Using the material below, return exactly the lines between the one holding "AI, Data Science and Digital Twins (72, 624)" and the one holding "DE (17, 196)", inclusive, and no others.

**Material provided:**
------------------------------------

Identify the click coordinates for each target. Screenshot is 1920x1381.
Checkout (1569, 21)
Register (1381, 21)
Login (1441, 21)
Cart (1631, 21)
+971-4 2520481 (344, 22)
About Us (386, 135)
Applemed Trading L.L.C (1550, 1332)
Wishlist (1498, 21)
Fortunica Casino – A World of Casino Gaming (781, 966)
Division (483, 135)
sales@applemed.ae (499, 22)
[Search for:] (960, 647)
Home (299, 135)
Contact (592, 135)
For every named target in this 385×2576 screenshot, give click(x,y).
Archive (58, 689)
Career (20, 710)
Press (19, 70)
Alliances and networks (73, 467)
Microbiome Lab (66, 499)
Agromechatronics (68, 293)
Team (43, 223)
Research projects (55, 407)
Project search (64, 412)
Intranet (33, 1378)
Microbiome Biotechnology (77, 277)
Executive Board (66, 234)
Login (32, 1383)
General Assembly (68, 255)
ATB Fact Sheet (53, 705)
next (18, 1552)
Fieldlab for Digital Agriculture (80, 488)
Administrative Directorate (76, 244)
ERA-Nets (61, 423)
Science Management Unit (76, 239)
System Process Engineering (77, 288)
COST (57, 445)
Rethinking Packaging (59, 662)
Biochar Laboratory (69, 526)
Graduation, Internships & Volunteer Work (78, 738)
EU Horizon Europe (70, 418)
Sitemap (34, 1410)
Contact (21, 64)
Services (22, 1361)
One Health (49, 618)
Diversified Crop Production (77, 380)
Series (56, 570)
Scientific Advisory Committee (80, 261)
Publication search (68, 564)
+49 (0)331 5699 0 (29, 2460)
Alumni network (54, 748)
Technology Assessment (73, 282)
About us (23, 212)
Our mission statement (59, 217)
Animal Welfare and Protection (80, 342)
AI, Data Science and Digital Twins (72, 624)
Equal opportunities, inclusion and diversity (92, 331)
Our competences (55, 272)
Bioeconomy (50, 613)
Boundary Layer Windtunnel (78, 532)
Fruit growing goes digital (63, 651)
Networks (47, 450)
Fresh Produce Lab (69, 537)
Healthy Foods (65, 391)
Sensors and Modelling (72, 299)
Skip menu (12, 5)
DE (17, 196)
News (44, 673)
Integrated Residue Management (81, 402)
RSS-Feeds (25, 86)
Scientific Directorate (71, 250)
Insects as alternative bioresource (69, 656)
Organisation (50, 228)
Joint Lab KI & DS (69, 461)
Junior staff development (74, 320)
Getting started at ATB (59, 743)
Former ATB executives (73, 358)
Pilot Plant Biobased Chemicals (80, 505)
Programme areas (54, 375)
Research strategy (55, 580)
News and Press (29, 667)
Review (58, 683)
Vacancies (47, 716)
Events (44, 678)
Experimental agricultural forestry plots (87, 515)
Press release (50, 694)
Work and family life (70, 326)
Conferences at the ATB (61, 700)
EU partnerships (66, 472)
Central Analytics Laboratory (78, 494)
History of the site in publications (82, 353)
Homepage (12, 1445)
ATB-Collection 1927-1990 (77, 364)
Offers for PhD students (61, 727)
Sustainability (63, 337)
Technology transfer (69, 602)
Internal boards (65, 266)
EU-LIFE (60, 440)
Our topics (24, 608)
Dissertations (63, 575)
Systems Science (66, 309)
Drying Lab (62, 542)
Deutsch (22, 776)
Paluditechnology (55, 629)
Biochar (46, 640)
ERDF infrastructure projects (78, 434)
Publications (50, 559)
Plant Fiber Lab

------------------------------------

**Finished exercise:**
AI, Data Science and Digital Twins (72, 624)
Equal opportunities, inclusion and diversity (92, 331)
Our competences (55, 272)
Bioeconomy (50, 613)
Boundary Layer Windtunnel (78, 532)
Fruit growing goes digital (63, 651)
Networks (47, 450)
Fresh Produce Lab (69, 537)
Healthy Foods (65, 391)
Sensors and Modelling (72, 299)
Skip menu (12, 5)
DE (17, 196)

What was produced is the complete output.